◆ Parts of the exercise:
A: Do these statements agree with the Mowbray article below? Answer yes or no for each, quoting the deciding words. (i) Mowbray signed his current deal in November 2018. (ii) Mowbray describes himself as a football guru. (iii) The planned meeting with the owners is to take place in Pune.
B: Which names of people or organizations appear in the Mowbray article below? List every one.

◆ Reading text:
——————————
Tony Mowbray won’t be making demands of owners Venky’s in any prospective talks over his future.

Chief executive Steve Waggott says a trip to Pune to meet the owners in person for the first time since the summer of 2019 is being scheduled, where the manager’s future would set to be on the agenda.

Mowbray is into the final year of the deal he signed in November 2018 but is relaxed over the situation and says he will continue to manage the club as if he will be in charge ‘forever’.

The owners are approaching 11 years in charge of the club and have tasked Waggott will looking all lines of expenditure at the club following the coronavirus pandemic.

On prospective talks with the owners, Mowbray said: "All I ever do is tell them what I think about football. I never profess to being a guru. Like you would in your job, you have an opinion on how it works, what's the best way to go about it.

"I can only tell them what I think. I can't ever tell them how I think they should run it for the next five years because I don't have the arrogance to say I'm that man.
——————————
(Collected data entries)
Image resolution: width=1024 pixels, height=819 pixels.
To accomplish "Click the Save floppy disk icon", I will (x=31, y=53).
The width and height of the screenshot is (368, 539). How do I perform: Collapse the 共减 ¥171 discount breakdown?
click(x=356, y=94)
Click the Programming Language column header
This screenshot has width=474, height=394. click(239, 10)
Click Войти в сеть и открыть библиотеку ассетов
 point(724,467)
——————————
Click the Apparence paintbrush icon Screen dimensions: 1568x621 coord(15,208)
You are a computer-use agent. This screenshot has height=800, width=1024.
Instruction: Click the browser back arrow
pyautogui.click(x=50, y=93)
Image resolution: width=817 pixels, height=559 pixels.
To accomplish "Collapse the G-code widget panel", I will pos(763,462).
——————————
◆ Task-by-task answers:
A:
(i) Yes: "the deal he signed in November 2018"
(ii) No: "I never profess to being a guru."
(iii) Yes: "a trip to Pune to meet the owners in person"

B: Tony Mowbray, Venky's, Steve Waggott